### Page extract
In person, he is gracious and outgoing and easily lapses into mischievous laughter entirely unlike the dangerous character he plays in the movie. He said he enjoyed playing the bad guy.
This is my first real role, my first complex role, he said. It's a struggle to make the audience care about someone who at first glance they might not like, to humanize someone who might not be easily humanized."
Mr. Mapother also is grateful to be be playing an important role in a movie without the famous relative who paved his way into the movie business, his first cousin, Tom Cruise.
Of the dozen movies in which Mr. Mapother has appeared usually in minor and non-speaking roles five have been with Mr. Cruise: Born on the Forth of July, Magnolia, Mission Impossible 2, Vanilla Sky and Minority Report. He also had a role in Without Limits, which Mr. Cruise produced.
The relationship has been nothing but a help, he said of Mr. Cruise. He has been as generous and supportive and kind as you've read. He's a great guy and we're very good friends. I've turned to him sometimes for advice or watching how he's run his life.
The problem of not being taken seriously because of his family connection is happening less as I get older, said Mr. Mapother, 35. People now will say, "Oh I worked with William before, and he's a nice guy, a hard worker. ...
But early on, sure, they'd probably keep an extra eye out for me, just wondering, "Is this guy serious? Is he just going to try to ride on Tom's coattails?' So I think I'm on probation maybe longer than the average person.

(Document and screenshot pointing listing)
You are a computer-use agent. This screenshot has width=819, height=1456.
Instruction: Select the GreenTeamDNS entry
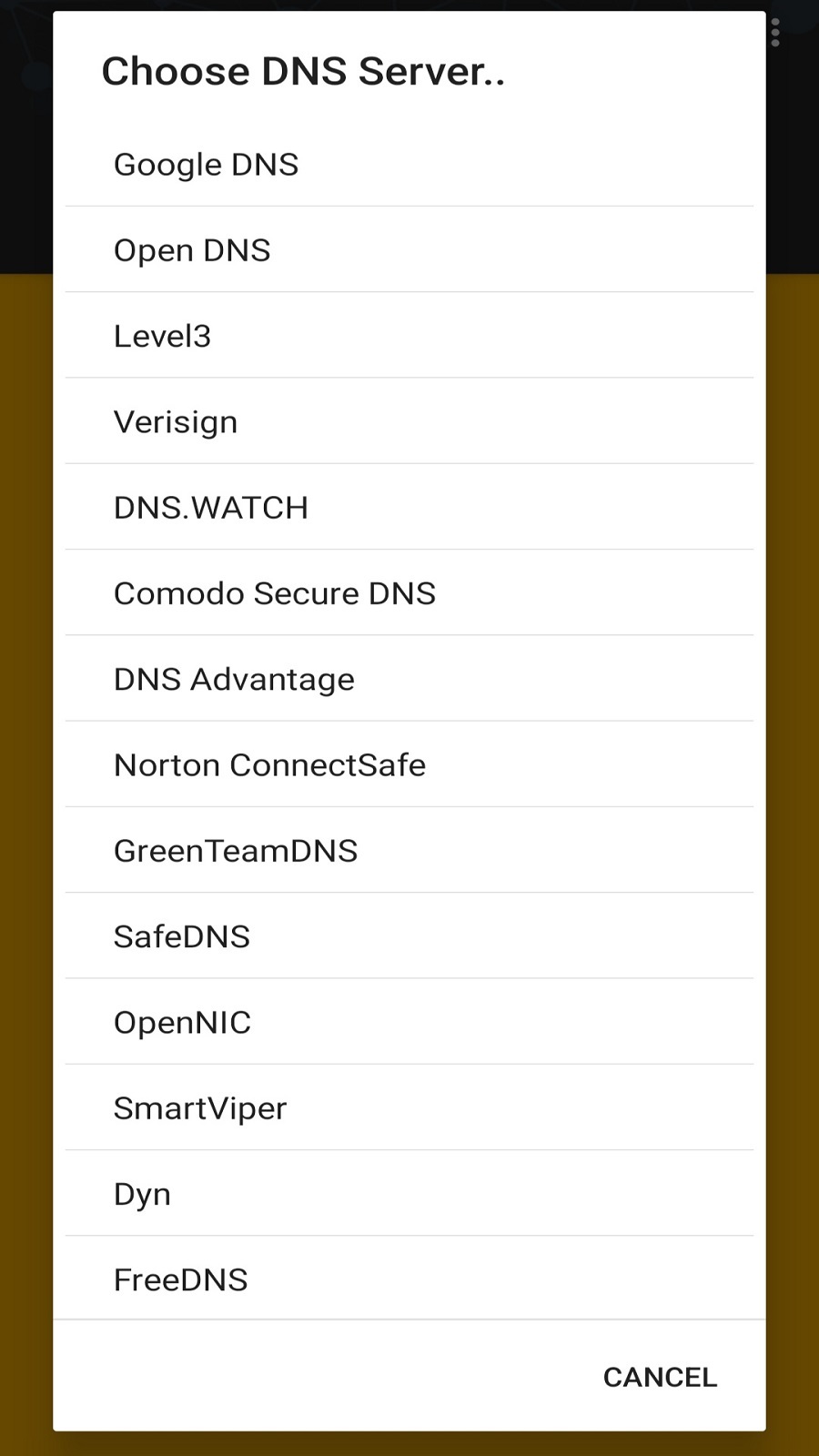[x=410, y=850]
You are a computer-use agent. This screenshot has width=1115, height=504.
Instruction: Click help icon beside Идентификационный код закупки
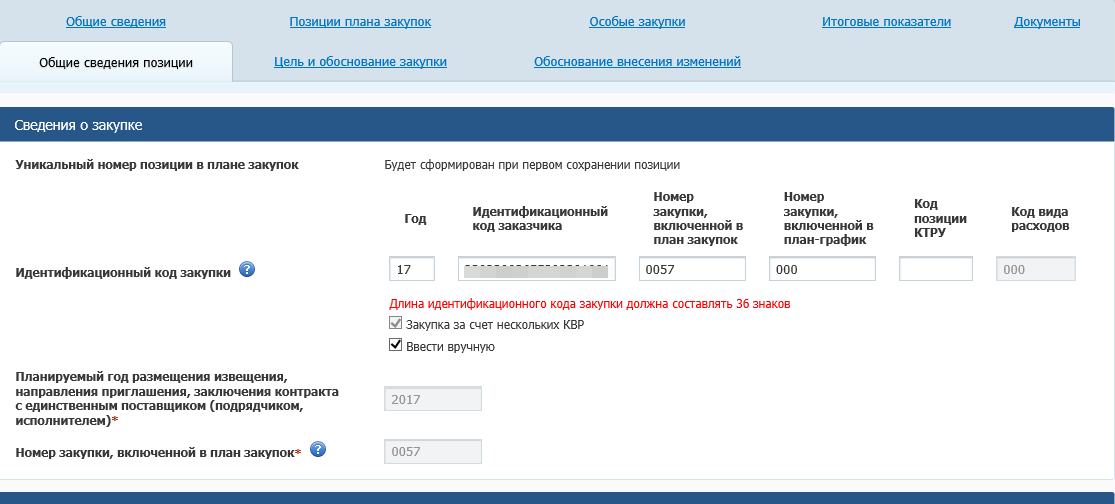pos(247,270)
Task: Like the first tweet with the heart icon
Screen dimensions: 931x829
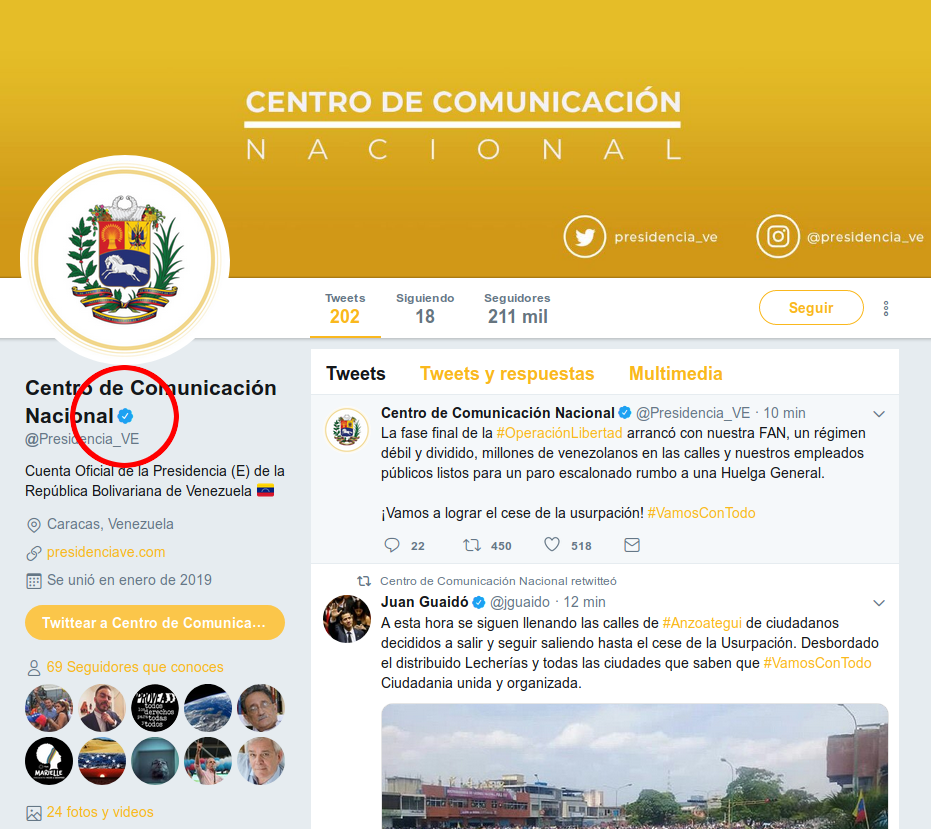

### Given problem A
Reproduce verbatim the stretch of the William Mapother profile above from "Mr. Mapother also" through "cousin, Tom Cruise.".
### Given problem B
Write the next part of the William Mapother profile, starting after its last sentence.

### Response A
Mr. Mapother also is grateful to be be playing an important role in a movie without the famous relative who paved his way into the movie business, his first cousin, Tom Cruise.

### Response B
Partly because of Tom and partly because of the way I am, I still feel the need to justify my being where I am. I'm very, very fortunate, he said. He was particularly aware of his good fortune in working with Sissy Spacek, Tom Wilkinson and Marisa Tomei, he said.
It's a bit daunting, as you can imagine, especially for someone who's a newcomer like myself. But everyone was very professional, very friendly, so down to earth that it made it much easier than it might have been.
He rates his director Todd Field highly. Terrific, terrific, both in terms of dealing with actors, because he is an actor himself, also as a director behind the camera, he was very prepared and unruffled.
After growing up in Louisville, Mr. Mapother attended Notre Dame and worked in New York before relocating to Los Angeles to concentrate on film, both acting and writing. Eventually, he hopes to write and direct his own film.
In the meantime, he is happy to wave the flag for In The Bedroom.
I think it honors the audience, he said, by presuming that they have intelligence and the ability to react to events on the screen without being manipulated, and I find that amazing.